O continente africano tem sido, há anos, o primeiro destino internacional de quem ocupa este cargo na China. A imponente nova sede do CDC está sendo construída pela China, como foi a da União Africana.
Os Estados Unidos também tiveram um papel importante nas conversas sobre o fim da guerra no norte da Etiópia, depois de terem retirado o país africano do AGOA, programa comercial que visa estabelecer laços comerciais mais fortes entre os Estados Unidos e a África subsaariana. A decisão de Washington foi tomada exatamente por causa das “graves violações dos direitos humanos internacionalmente reconhecidas, perpetradas pelo governo da Etiópia e outras partes em meio ao crescente conflito no norte da Etiópia”.
O presidente da Comissão da União Africana e o ministro das Relações Exteriores da China em coletiva de imprensa na quarta-feira em Adis Abeba, Etiópia.
Vinícius Assis/RFI
Conflito
Em novembro de 2020, o primeiro-ministro etíope, Abiy Ahmed, enviou tropas à região do Tigré para remover do poder o partido governante da região que fica ao norte, o TPLF (sigla em inglês para Frente Popular de Libertação do Tigré), alegando que forças locais atacaram uma base militar federal.

- _Dados extraídos_
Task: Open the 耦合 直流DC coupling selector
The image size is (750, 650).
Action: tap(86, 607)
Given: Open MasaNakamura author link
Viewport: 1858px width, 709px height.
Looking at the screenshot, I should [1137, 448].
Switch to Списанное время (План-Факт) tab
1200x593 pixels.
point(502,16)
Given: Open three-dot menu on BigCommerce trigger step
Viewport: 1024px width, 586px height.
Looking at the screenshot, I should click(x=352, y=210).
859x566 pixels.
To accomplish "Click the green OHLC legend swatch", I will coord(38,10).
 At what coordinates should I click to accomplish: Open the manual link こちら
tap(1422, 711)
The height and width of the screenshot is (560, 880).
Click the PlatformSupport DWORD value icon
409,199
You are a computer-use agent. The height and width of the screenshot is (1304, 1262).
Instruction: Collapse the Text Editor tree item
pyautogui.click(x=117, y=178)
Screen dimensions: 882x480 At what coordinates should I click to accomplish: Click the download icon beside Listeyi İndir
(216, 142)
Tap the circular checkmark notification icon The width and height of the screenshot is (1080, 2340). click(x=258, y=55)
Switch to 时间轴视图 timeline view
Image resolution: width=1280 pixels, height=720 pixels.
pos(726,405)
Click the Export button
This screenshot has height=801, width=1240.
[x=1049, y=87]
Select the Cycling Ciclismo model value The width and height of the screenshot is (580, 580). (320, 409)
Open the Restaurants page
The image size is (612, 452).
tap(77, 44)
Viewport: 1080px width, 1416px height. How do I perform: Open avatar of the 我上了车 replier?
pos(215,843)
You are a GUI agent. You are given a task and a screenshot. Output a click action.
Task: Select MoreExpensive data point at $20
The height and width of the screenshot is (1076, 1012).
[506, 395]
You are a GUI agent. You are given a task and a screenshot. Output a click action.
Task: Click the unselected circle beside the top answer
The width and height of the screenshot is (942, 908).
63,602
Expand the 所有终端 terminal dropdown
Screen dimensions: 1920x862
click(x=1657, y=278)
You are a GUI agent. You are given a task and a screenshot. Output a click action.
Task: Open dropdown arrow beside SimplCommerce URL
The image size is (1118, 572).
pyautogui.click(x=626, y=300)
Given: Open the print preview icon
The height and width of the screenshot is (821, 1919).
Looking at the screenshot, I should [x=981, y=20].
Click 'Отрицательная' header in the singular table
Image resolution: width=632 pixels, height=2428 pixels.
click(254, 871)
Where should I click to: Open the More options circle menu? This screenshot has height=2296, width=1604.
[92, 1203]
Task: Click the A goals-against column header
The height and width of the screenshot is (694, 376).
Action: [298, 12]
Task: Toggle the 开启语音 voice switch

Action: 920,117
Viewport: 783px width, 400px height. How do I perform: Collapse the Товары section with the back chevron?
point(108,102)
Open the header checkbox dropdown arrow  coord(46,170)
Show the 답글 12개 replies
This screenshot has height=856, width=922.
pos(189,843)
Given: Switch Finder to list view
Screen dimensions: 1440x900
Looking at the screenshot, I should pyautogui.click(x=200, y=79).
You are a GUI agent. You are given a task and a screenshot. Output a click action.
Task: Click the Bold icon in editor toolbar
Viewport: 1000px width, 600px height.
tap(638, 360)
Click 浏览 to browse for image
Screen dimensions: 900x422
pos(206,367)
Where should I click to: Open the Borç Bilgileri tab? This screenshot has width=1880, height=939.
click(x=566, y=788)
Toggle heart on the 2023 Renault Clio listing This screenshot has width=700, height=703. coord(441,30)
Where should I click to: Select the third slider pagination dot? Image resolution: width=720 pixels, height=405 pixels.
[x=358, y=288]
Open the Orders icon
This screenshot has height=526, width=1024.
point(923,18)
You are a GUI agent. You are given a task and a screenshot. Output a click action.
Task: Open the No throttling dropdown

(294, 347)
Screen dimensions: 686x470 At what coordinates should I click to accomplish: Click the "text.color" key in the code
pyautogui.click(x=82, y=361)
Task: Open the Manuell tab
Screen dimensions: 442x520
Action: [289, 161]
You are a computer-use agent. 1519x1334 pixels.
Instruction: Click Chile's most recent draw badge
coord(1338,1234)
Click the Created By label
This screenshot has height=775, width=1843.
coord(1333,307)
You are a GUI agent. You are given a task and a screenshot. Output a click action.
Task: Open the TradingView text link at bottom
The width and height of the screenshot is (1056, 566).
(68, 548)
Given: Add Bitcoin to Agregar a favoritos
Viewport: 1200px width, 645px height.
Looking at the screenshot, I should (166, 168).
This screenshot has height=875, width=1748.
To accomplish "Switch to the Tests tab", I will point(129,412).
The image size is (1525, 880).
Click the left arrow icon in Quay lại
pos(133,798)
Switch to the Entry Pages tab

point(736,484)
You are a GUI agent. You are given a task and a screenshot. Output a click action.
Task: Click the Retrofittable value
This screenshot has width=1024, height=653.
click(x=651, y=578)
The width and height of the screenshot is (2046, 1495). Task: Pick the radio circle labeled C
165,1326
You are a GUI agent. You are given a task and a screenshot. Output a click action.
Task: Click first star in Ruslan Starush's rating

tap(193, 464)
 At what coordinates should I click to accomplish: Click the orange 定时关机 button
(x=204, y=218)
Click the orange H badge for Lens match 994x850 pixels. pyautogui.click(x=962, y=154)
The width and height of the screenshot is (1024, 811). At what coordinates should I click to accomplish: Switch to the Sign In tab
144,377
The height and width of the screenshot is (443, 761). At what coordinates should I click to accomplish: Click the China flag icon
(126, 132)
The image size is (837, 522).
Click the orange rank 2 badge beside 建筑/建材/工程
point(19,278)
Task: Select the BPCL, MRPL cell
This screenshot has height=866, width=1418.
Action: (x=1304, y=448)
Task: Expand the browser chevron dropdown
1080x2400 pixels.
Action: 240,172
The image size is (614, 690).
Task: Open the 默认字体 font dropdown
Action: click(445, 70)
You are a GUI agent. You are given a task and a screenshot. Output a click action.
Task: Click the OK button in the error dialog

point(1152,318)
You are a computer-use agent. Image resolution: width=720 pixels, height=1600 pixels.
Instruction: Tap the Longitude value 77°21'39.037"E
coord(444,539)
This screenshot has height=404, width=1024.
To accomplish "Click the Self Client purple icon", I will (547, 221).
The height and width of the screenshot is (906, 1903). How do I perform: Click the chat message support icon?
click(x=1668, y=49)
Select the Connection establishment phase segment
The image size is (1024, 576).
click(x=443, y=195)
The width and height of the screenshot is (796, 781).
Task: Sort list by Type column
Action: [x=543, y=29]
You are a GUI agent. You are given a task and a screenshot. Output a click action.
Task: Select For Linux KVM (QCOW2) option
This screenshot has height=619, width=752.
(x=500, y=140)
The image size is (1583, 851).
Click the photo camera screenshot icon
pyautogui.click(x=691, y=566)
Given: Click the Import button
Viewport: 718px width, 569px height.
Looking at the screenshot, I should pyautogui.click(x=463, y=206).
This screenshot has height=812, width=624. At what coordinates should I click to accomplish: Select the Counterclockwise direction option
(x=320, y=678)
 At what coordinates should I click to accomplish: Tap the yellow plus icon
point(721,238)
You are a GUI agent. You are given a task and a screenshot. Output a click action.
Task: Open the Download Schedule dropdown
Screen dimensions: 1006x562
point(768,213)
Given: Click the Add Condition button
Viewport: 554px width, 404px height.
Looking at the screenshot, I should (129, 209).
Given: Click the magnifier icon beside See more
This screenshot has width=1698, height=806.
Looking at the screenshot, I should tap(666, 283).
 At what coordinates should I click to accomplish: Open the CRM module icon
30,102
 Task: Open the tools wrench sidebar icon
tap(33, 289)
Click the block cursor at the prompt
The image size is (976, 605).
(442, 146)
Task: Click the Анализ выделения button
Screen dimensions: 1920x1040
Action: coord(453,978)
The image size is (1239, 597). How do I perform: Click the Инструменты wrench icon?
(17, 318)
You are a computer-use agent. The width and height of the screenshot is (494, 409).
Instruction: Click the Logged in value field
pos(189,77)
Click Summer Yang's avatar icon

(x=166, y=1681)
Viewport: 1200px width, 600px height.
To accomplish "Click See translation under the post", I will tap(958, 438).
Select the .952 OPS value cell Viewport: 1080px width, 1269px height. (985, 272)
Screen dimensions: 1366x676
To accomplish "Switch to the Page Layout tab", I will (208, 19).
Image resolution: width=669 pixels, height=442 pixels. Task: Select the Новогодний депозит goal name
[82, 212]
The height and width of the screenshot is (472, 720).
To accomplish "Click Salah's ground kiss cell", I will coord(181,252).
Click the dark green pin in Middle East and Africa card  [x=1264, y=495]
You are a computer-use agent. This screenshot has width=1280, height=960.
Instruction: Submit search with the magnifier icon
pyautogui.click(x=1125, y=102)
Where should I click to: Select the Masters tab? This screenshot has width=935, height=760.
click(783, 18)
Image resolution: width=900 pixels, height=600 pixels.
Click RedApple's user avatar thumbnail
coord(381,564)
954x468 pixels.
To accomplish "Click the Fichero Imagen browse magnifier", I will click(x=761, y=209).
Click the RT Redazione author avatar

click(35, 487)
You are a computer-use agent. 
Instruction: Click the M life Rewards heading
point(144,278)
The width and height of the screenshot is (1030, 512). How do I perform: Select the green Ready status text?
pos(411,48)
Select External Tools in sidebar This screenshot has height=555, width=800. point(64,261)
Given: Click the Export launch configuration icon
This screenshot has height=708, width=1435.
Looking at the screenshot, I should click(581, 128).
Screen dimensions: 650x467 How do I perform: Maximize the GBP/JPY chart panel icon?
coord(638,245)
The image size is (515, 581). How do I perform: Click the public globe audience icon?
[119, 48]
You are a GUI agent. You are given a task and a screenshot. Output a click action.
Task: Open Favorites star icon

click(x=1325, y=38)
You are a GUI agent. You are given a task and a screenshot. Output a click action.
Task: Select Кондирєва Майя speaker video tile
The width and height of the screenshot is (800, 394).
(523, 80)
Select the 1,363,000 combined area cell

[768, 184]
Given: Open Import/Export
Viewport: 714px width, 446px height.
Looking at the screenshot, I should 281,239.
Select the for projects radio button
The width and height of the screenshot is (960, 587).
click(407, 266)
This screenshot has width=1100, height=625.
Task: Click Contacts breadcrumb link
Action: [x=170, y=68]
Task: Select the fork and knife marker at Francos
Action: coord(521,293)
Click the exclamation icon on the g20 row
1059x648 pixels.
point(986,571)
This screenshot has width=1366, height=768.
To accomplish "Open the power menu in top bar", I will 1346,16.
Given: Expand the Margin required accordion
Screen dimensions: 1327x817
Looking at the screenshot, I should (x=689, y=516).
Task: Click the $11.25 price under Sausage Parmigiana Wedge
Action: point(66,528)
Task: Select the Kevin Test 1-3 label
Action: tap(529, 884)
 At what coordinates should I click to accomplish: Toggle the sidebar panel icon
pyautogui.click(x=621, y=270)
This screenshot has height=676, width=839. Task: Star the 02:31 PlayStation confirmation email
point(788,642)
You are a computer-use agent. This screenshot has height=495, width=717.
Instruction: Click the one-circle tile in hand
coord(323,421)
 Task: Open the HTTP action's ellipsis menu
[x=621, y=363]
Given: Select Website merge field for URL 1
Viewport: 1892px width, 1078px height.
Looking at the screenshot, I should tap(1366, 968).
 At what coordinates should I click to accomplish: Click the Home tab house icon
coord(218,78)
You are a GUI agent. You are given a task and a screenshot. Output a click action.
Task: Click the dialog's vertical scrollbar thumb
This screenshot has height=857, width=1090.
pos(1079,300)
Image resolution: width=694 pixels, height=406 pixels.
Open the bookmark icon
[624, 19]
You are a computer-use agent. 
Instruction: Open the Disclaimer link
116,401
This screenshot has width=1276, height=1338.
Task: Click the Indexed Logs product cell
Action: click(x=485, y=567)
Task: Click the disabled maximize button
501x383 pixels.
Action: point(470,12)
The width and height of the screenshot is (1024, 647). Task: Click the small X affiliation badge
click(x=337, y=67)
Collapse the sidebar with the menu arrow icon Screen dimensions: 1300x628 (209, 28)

- _Conjunto de exercícios_
1. Segundo o trecho do documento, por que Washington retirou a Etiópia do AGOA? Responda em até três frases.
2. Responda, por favor, às perguntas abaixo com base no trecho do documento, uma resposta por linha.
(a) Que obra a China está construindo, segundo o texto?
(b) Em que mês e ano Abiy Ahmed enviou tropas à região do Tigré?
(c) O que significa a sigla TPLF?
3. Dê continuidade ao texto sobre o conflito na Etiópia a partir da última frase do trecho do documento.

- _Respostas do exercício_
1. Washington retirou a Etiópia do AGOA por causa das "graves violações dos direitos humanos internacionalmente reconhecidas, perpetradas pelo governo da Etiópia e outras partes em meio ao crescente conflito no norte da Etiópia".

2.
(a) A nova sede do CDC.
(b) Em novembro de 2020.
(c) Frente Popular de Libertação do Tigré.

3.
A guerra foi citada no relatório World Report 2023, da Human Rights Watch, que analisa práticas de direitos humanos em cerca de 100 países. De acordo com o documento, em pelo menos 15 conflitos armados, incluindo na Etiópia, forças governamentais ou grupos armados não estatais se envolveram em abusos contra civis. 
“Parte significativa da população tigrínia permanece deslocada e sem acesso à assistência humanitária desesperadamente necessária”, afirma o documento.
Até antes do início desta guerra seis milhões de pessoas viviam nesta região da Etiópia, que oficialmente tem a segunda maior população do continente africano, com cerca de 120 milhões de habitantes.
Volta ao normal lenta
O governo da Etiópia ainda não autorizou a ida de jornalistas ao Tigré, onde pelo menos parte da população está recebendo ajuda alimentar e suprimentos médicos, de acordo com o autoridades e organizações humanitárias. Os serviços de telefonia e internet, suspensos durante a guerra, foram restabelecidos. O sistema bancário regional também foi reconectado à rede nacional, com saques limitados.
A Ethiopian Airlines retomou voos de Adis Abeba para duas cidades na região norte. Trabalhadores de organizações humanitárias continuam indo para Mekele em um avião pequeno da ONU que opera duas vezes por semana. A lista de passageiros precisa ser aprovada pelo governo previamente e quem embarca não pode levar mais de 10 mil birr, moeda local, o equivalente a cerca de mil reais. 
“Isso é muito pouco, por exemplo, se eu tiver que ficar lá em uma missão que vai durar duas semanas. Tudo está muito caro em Mekele”, disse uma trabalhadora humanitária sob condição de anonimato.
Desde que a região foi isolada, produtos como combustível têm sido vendidos no Tigré no mercado clandestino a preços inflacionados.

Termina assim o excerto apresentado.